* Prompt:
Reproduce verbatim the stretch of items below from the line that contains "Open the Products box icon" through the end of the items.

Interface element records

## Start

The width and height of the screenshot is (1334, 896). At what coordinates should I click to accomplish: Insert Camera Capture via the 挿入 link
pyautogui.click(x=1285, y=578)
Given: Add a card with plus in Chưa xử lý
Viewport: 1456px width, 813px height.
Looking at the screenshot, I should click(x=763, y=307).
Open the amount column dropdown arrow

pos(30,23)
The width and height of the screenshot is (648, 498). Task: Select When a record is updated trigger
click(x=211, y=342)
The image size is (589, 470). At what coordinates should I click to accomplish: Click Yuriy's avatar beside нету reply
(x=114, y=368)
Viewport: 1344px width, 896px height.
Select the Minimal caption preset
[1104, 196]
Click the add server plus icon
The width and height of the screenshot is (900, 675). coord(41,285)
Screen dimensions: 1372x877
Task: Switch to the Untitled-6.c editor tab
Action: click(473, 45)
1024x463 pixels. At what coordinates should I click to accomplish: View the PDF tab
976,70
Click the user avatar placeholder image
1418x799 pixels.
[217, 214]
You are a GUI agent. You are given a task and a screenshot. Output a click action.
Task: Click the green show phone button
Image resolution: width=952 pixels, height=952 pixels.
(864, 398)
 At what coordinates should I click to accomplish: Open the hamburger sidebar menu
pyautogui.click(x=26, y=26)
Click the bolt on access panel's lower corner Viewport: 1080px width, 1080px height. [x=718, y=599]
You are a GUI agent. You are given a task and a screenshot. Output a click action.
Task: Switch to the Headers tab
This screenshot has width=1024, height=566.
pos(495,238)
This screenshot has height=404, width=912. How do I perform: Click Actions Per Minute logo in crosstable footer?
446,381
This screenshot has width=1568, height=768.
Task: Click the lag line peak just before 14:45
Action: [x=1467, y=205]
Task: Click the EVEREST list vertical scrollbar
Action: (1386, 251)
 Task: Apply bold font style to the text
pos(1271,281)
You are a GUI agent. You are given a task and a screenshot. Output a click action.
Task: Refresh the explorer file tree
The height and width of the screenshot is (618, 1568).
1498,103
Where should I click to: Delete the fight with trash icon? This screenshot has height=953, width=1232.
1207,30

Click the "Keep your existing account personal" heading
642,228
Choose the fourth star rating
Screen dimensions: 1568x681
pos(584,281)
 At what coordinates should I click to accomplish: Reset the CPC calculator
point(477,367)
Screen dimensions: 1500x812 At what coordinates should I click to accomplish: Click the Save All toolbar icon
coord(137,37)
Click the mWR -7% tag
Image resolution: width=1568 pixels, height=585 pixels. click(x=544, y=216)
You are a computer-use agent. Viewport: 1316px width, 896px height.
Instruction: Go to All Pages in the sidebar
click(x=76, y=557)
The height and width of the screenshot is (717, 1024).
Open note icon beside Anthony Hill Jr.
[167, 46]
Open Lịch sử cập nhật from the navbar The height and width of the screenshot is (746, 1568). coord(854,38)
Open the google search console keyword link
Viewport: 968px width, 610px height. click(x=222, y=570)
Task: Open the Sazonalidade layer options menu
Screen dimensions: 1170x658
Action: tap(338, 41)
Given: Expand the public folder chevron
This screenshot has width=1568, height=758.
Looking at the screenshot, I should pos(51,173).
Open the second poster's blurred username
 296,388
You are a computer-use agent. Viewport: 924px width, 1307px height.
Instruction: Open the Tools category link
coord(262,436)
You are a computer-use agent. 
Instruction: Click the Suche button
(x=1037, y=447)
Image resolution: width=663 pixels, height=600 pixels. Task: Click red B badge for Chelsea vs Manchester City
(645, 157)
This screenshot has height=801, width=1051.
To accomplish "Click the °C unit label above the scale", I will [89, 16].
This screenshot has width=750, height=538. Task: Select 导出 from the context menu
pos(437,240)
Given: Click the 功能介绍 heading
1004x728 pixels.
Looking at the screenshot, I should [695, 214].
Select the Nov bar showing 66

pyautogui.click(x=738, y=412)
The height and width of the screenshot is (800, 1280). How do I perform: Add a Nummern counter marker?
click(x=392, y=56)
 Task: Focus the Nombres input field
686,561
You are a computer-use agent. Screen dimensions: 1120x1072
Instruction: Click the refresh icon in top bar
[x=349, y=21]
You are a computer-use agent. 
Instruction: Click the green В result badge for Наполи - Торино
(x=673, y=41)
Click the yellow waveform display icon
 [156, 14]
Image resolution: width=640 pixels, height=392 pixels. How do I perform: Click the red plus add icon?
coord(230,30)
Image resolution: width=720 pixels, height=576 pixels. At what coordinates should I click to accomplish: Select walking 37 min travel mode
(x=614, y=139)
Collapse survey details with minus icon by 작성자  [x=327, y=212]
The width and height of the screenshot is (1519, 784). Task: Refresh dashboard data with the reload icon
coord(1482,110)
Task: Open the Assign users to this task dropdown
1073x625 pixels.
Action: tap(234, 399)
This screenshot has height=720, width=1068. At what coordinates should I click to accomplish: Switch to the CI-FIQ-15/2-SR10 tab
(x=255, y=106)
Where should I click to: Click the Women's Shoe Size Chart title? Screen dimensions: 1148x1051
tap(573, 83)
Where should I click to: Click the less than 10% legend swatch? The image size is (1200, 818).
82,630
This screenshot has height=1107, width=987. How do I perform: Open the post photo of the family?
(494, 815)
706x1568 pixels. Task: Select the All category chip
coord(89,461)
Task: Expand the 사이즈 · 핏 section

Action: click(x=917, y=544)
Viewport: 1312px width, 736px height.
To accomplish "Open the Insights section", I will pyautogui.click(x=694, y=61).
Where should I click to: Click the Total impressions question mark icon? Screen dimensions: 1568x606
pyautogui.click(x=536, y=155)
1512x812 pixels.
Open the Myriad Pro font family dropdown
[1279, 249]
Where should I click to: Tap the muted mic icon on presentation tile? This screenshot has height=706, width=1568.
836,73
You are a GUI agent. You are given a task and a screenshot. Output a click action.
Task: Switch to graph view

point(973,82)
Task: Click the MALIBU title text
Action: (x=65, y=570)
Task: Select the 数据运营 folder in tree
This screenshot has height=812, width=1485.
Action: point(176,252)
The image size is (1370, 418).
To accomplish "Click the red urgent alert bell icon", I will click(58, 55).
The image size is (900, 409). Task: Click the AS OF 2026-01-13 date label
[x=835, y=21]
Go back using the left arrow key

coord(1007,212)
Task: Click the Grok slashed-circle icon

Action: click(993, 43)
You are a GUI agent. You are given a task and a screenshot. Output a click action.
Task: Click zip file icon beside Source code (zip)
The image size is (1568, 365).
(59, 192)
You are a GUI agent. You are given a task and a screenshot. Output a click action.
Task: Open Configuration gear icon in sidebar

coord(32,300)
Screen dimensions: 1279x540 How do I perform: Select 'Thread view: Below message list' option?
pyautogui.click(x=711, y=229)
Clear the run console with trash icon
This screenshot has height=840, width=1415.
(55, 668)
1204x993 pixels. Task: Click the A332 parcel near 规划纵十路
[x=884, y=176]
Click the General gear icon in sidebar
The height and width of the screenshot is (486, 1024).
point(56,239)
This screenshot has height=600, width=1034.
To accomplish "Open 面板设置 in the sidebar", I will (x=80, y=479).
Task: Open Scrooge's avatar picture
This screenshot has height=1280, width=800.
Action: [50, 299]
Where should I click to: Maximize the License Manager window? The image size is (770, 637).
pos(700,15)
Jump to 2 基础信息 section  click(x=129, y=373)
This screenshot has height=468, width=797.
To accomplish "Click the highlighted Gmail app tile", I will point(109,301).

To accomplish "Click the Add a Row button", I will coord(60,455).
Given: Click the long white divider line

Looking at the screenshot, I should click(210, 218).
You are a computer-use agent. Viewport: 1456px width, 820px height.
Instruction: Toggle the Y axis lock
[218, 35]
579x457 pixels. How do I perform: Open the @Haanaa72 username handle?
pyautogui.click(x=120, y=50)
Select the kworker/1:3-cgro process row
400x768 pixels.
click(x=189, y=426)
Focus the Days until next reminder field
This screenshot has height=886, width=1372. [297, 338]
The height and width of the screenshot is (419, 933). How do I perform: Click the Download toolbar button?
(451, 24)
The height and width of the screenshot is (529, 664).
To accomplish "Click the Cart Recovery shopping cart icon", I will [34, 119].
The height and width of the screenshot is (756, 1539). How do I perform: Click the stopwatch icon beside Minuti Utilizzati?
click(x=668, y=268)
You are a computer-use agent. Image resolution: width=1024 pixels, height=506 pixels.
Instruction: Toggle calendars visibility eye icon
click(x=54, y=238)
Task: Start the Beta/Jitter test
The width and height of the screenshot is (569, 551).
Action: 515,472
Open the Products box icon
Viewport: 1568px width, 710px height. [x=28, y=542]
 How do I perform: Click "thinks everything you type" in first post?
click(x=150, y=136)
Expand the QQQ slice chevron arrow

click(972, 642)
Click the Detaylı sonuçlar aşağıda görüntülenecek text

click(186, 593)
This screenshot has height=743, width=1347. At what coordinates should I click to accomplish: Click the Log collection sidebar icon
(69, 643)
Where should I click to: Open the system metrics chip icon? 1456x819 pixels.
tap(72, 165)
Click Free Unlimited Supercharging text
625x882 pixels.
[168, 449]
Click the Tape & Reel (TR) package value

## End

* The completed task:
Open the Products box icon
Viewport: 1568px width, 710px height. [x=28, y=542]
 How do I perform: Click "thinks everything you type" in first post?
click(x=150, y=136)
Expand the QQQ slice chevron arrow

click(972, 642)
Click the Detaylı sonuçlar aşağıda görüntülenecek text

click(186, 593)
This screenshot has height=743, width=1347. At what coordinates should I click to accomplish: Click the Log collection sidebar icon
(69, 643)
Where should I click to: Open the system metrics chip icon? 1456x819 pixels.
tap(72, 165)
Click Free Unlimited Supercharging text
625x882 pixels.
[168, 449]
Click the Tape & Reel (TR) package value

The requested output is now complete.